The Chinese government did not warn its citizens or the world of a likely pandemic at the beginning of the outbreak in Wuhan, China. Had early warnings been made, many lives would have been saved. Similarly, President Trump played down the severity of the impact of the virus until March and does not want to follow the strategies used by Asian countries to contain and mitigate the crisis. He is halting U.S. funds to the World Health Organization for 60 to 90 days, accusing the WHO of being both “China-centric” and slow in responding to the crisis.

The d├ętente between China and the U.S. has sabotaged global efforts to combat the coronavirus. Countries should not be forced to side with one of these superpowers in order to receive help and resources. When the pandemic is over, the world will need cooperation between the two largest economies in the world for concrete actions to bring about economic recovery. The lives and livelihoods of so many people are at stake.

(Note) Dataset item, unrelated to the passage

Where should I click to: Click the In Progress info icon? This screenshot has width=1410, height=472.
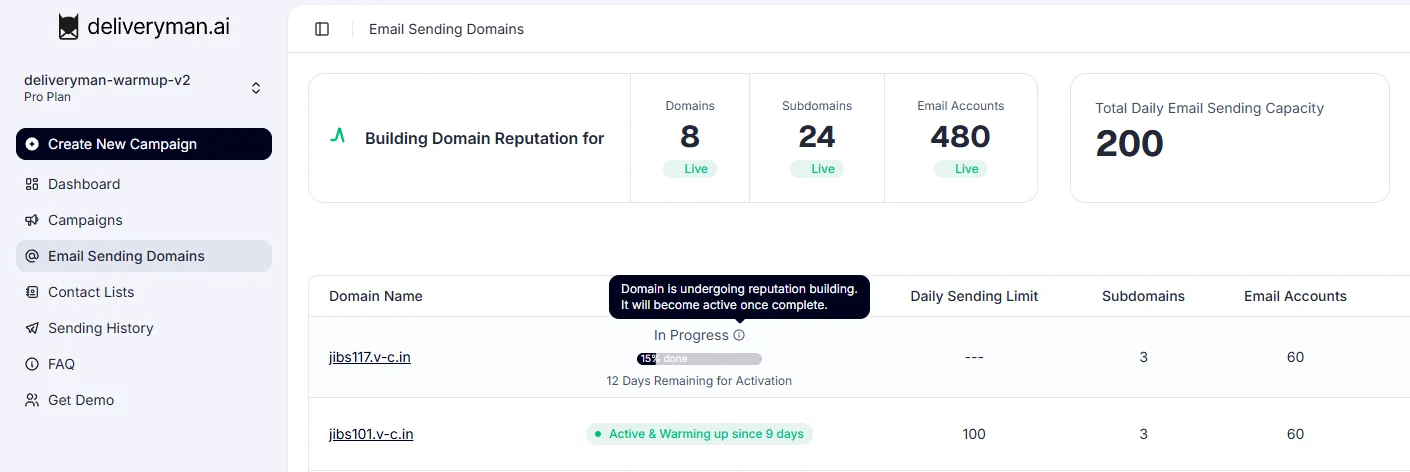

We cannot forget the valuable lessons we are learning from facing this pandemic: namely, that we depend on each other for survival. Without solidarity with one another and with the least among us, we will fall short in responding to the looming crisis of climate change which will devastate human lives and our habitat on a scale that is hard to imagine. We must commit ourselves to building just and sustainable world systems for we can ill afford to go back to life as usual.